To build the CalLands' interactive website, Luke Macaulay and Van Butsic — both assistant UC Cooperative Extension specialists based in UC Berkeley's Department of Environmental Science, Policy, and Management — combined satellite-generated maps of land cover created by the U.S. Department of Agriculture with publicly available land ownership records. Next, they anonymized ownership identity and pulled data from all 58 California counties to include parcels of land larger than five acres. The result is a database that features 543,495 privately-owned properties across the state, creating a data-rich map of crops and ownership boundary lines in every county. The interactive map can be filtered by county to display characteristics of land ownership, percentages of private and public ownership, breakdowns by crop-type, and summaries of land-use statistics.
CalLands allows users to explore how crops are distributed within a county or across the state or understand how ownership size impacts how land is used. In a 2017 study on cropland ownership published in California Agriculture, Butsic and Macaulay discovered that the largest five percent of properties account for 50 percent of California cropland. The two created CalLands with the aim of helping a wide variety of stakeholders understand land cover and land use at the county and individual land ownership scale.
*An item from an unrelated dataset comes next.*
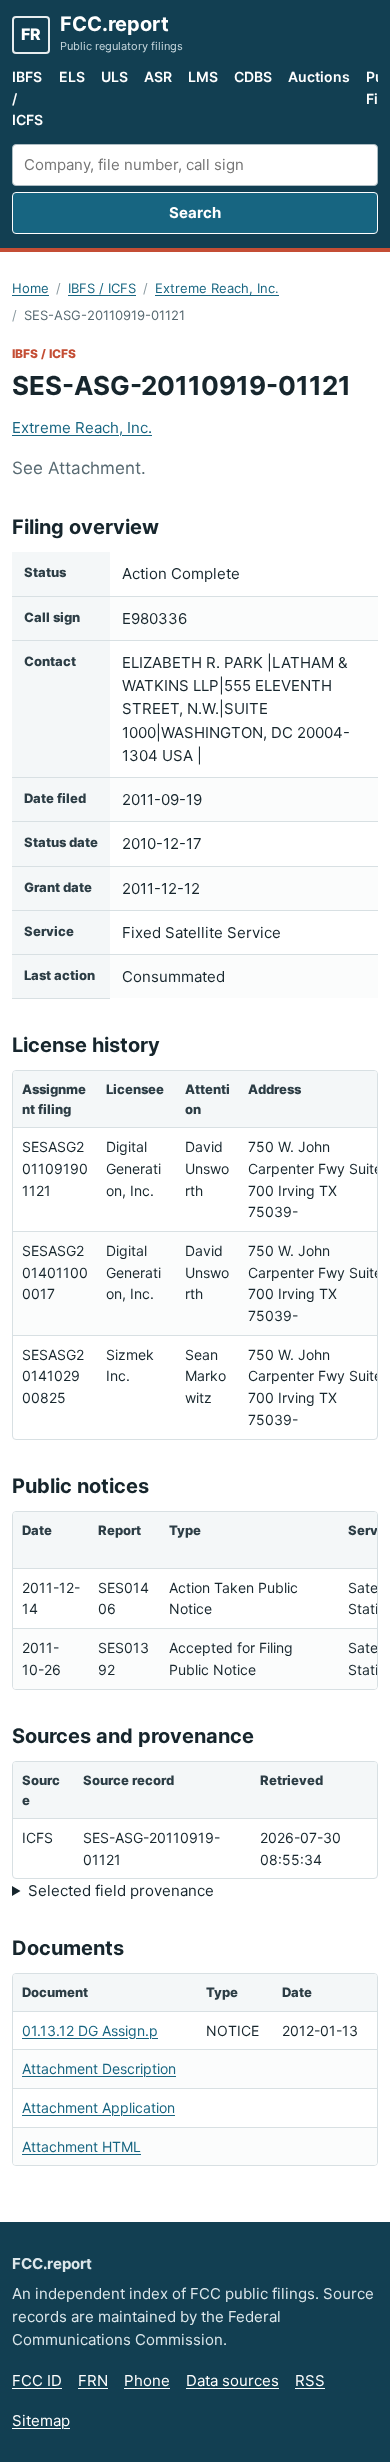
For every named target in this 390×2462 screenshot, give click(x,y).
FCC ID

“CalLands helps expand people's understanding of the landscape and how farmers across the state are using their land,” Macaulay says.
The website tells the story in visual terms of the location of key crops over time, including water-intensive plants like alfalfa and almonds, and illustrates the locations and acreages of both annual and perennial crops. This information may be useful for those seeking to understand agricultural water use and expansion and change of crops over time. The team hopes that the tool will also help scientists conduct research that is beneficial to many agricultural stakeholders, such as UC Cooperative Extension specialists creating outreach programming, county officials proposing regulations, and resource managers hoping to understand cropland production.
Currently, CalLands features cropland data from 2013-2017, allowing users to toggle between these annual datasets. Macaulay and Butsic plan for future versions of CalLands to include the capability of producing graphs to help users understand how crop planting changes over time as farming shifts and land changes hands. “We look forward to adding more features to CalLands,” Butsic said. “We want to implement changes on the site based on what Californians need.”